ARS | Publication request: Bioengineering recombinant tung tree diacylglycerol acyltransferases

Submitted to: Meeting Abstract
Publication Type: Abstract Only
Publication Acceptance Date: June 23, 2011
Publication Date: July 24, 2011
Citation: Cao, Heping, Chapital, Dorselyn C., Howard, Jr., O.D., Shockey, Jay M., Klasson, K. Thomas. 2011. Bioengineering recombinant tung tree diacylglycerol acyltransferases (abstract). Presented at the Society for Industrial Microbiology and Biotechnology Annual Meeting and Exhibition in New Orleans, Louisiana, July 24-28. http://sim.confex.com/sim/2011/webprogram/Paper19213.html.

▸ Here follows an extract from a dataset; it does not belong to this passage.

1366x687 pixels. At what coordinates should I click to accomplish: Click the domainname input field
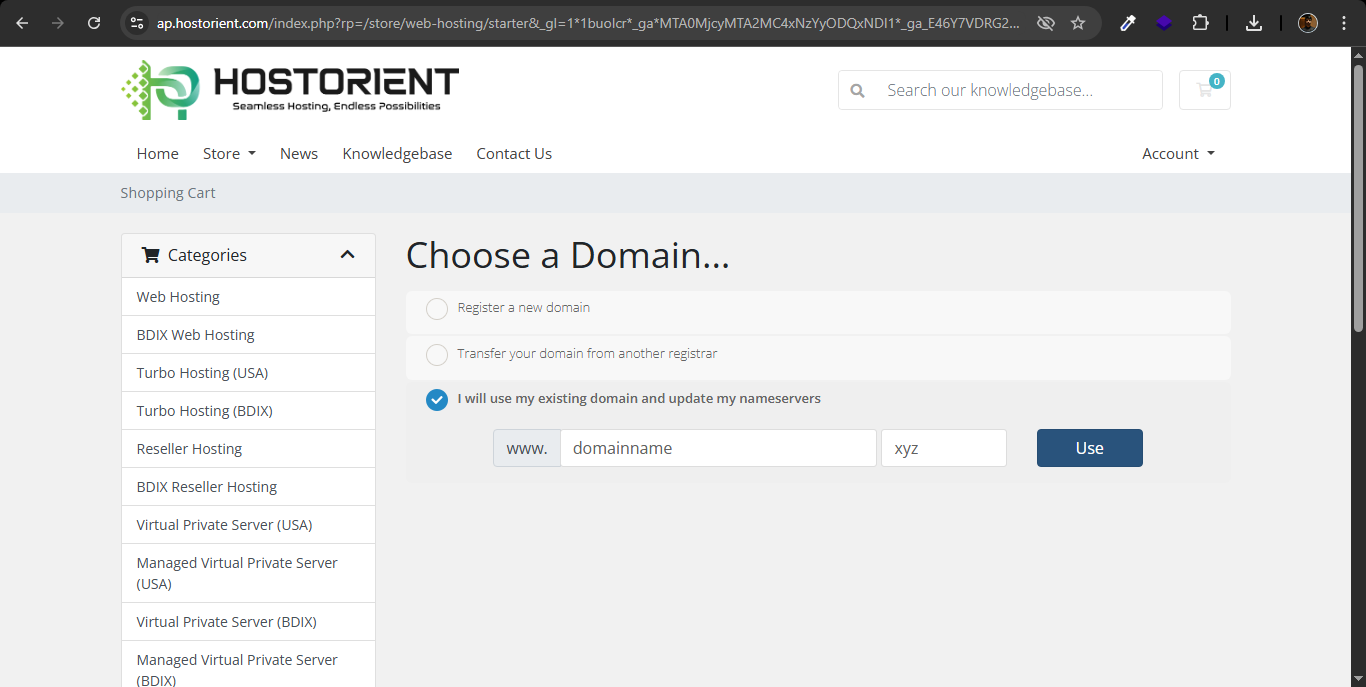[x=718, y=448]
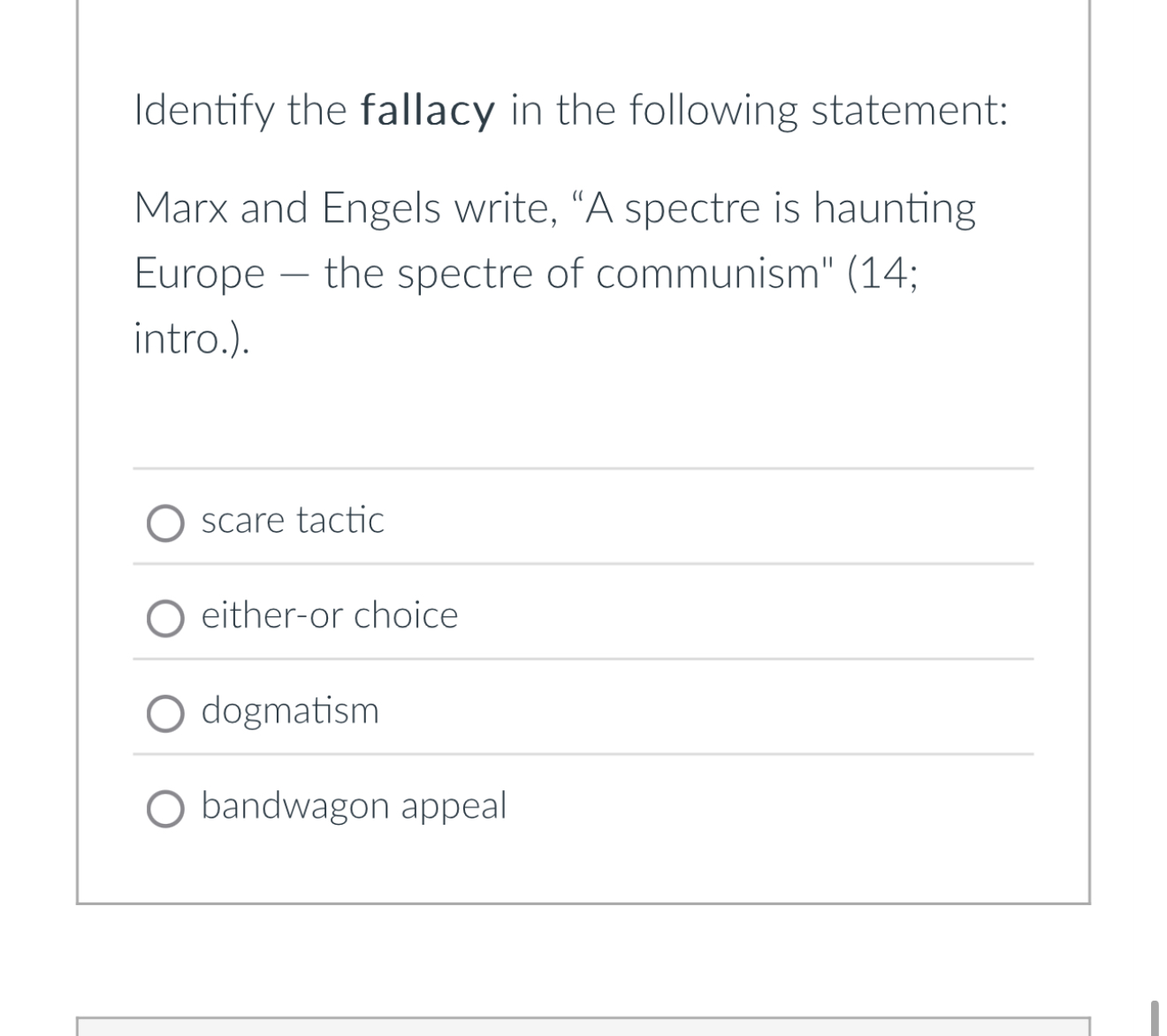1167x1036 pixels.
Task: Click the Marx and Engels quotation
Action: click(x=553, y=240)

Technical Abstract: Understanding plant oil biosynthesis will help to create new oilseed crops with value-added properties to replace petroleum-based compounds. Diacylglycerol acyltransferases (DGATs) are key enzymes catalyzing the last step of triacylglycerol (TAG) biosynthesis in eukaryotes. Plants and animals deficient in DGATs accumulate less TAG. DGAT knockout mice are resistant to diet-induced obesity and lack milk secretion. Over-expression of DGATs increases TAG in seeds and other tissues. None of the full-length DGATs from any species was heterogeneous produced because they are integral membrane proteins and difficult to express and purify. The objective of this study was to bioengineer recombinant DGATs of tung tree (Vernicia fordii), which contains ~80% high-value eleostearic acid in the seed oils. E. coli expression plasmids were engineered to express DGATs fused to maltose binding protein (MBP) at its N-terminus and poly-histidine (His) at its C-terminus. Recombinant DGATs were localized in the membranes and the cytosol of E. coli. The proteins were partially purified under native conditions by amylose resin, Ni-NTA agarose, tandem affinity beads, size exclusion and Mono Q anion exchange chromatography. Recombinant DGATs were solubilized by 7 detergents (Brij 35, CHAPS, NP-40, SDS, Triton X-100, Tween 20 and Tween 80) with SDS and Triton X-100 being the most effective. The proteins were purified to near homogeneity by Ni-NTA affinity beads following SDS solubilization. This study describes a successful procedure for producing full-length recombinant DGATs from E. coli. The DGATs will be used for raising antibodies and studying structure-function relationship.